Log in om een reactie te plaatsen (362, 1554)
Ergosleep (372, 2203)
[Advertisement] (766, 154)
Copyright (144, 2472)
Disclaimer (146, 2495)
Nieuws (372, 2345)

══════════════════════════════

:: Your task ::
Everything above, from first entry to last, must be reproduced exactly.

:: Exercise answer ::
Log in om een reactie te plaatsen (362, 1554)
Ergosleep (372, 2203)
[Advertisement] (766, 154)
Copyright (144, 2472)
Disclaimer (146, 2495)
Nieuws (372, 2345)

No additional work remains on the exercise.